**Work to be completed**
Using the line with "Click the Author" as your starting point, transcribe it and each line beneath it word for word until the records run out, without pictures.

**Task material**
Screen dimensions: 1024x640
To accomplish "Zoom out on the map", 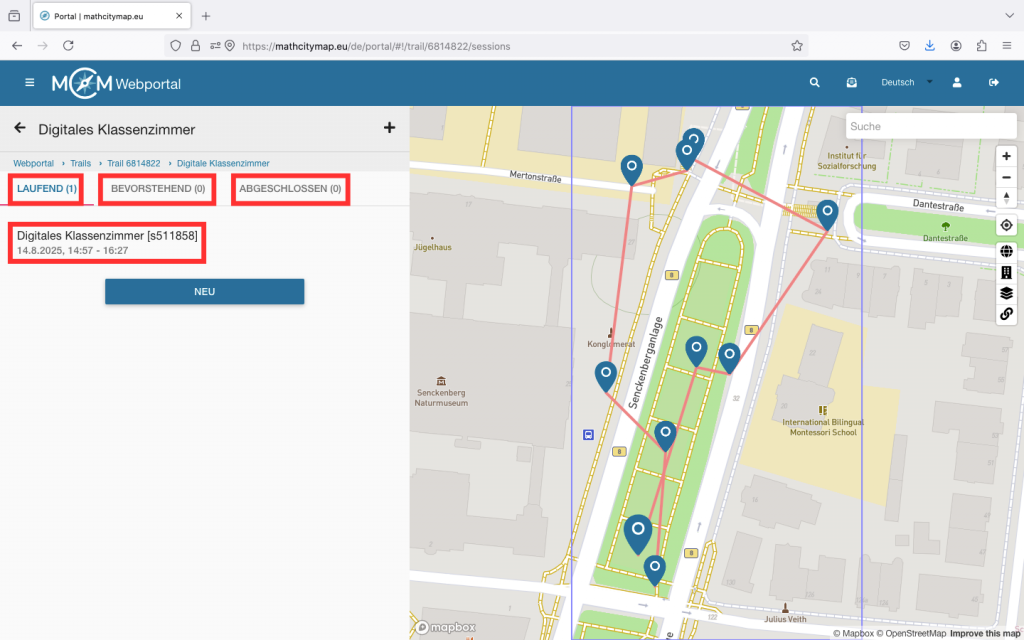I will [1007, 177].
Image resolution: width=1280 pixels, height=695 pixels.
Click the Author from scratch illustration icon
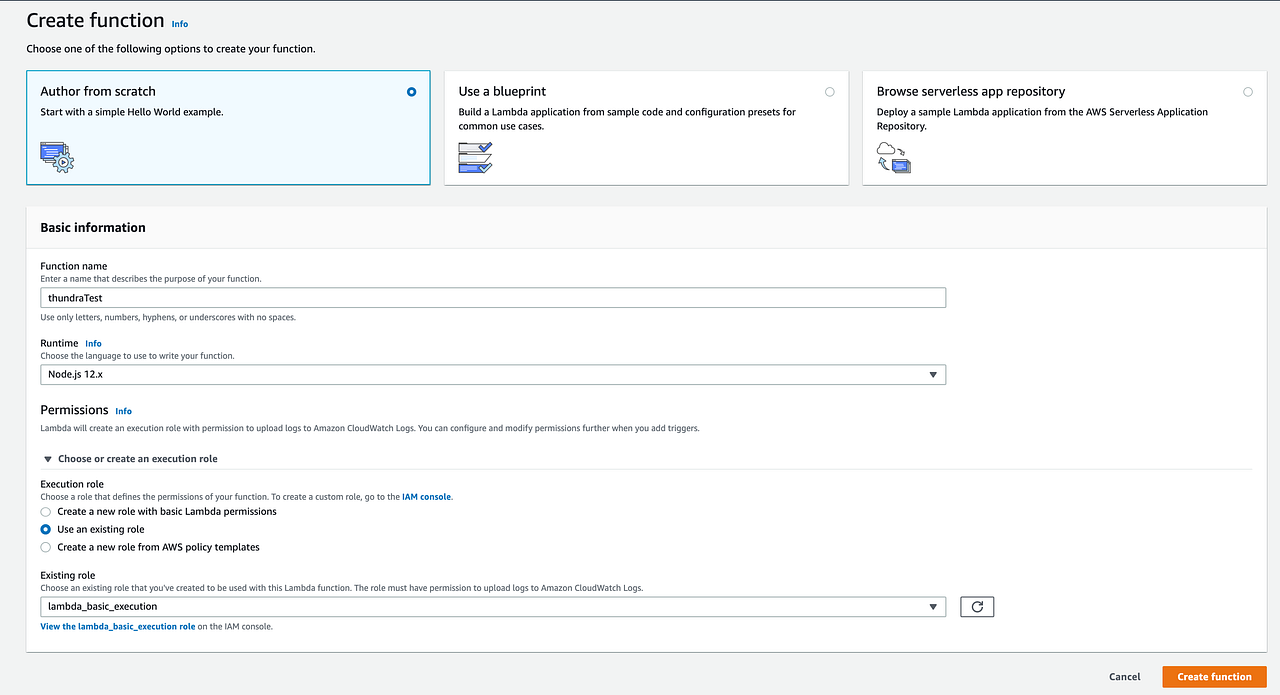click(x=57, y=157)
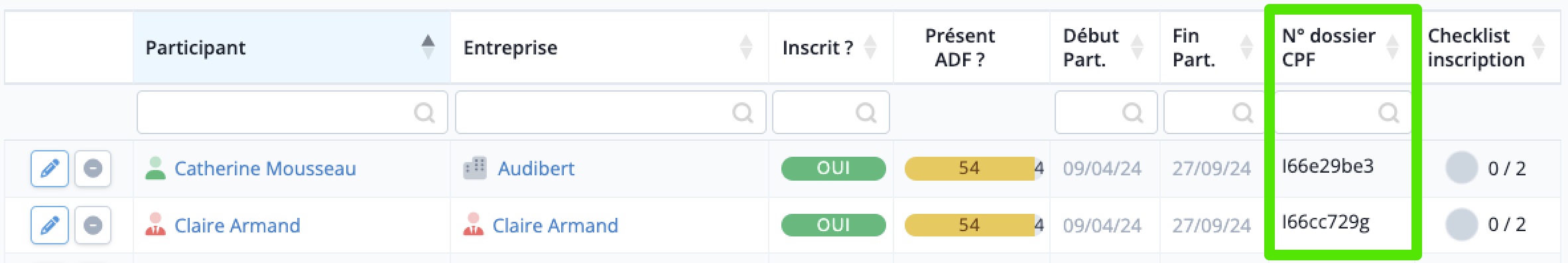Click the remove icon on Claire Armand's row

click(93, 226)
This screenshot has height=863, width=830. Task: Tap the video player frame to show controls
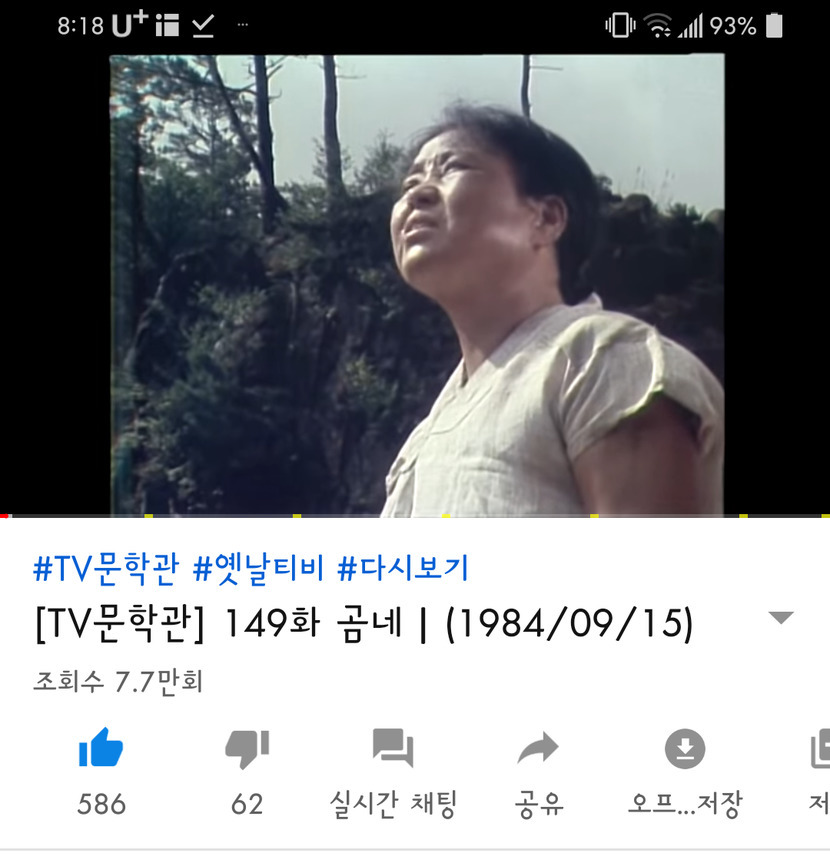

**Answer box**
Click the Author from scratch illustration icon
click(x=57, y=157)
Click the remove icon on Claire Armand's row

click(93, 226)
This screenshot has height=863, width=830. Task: Tap the video player frame to show controls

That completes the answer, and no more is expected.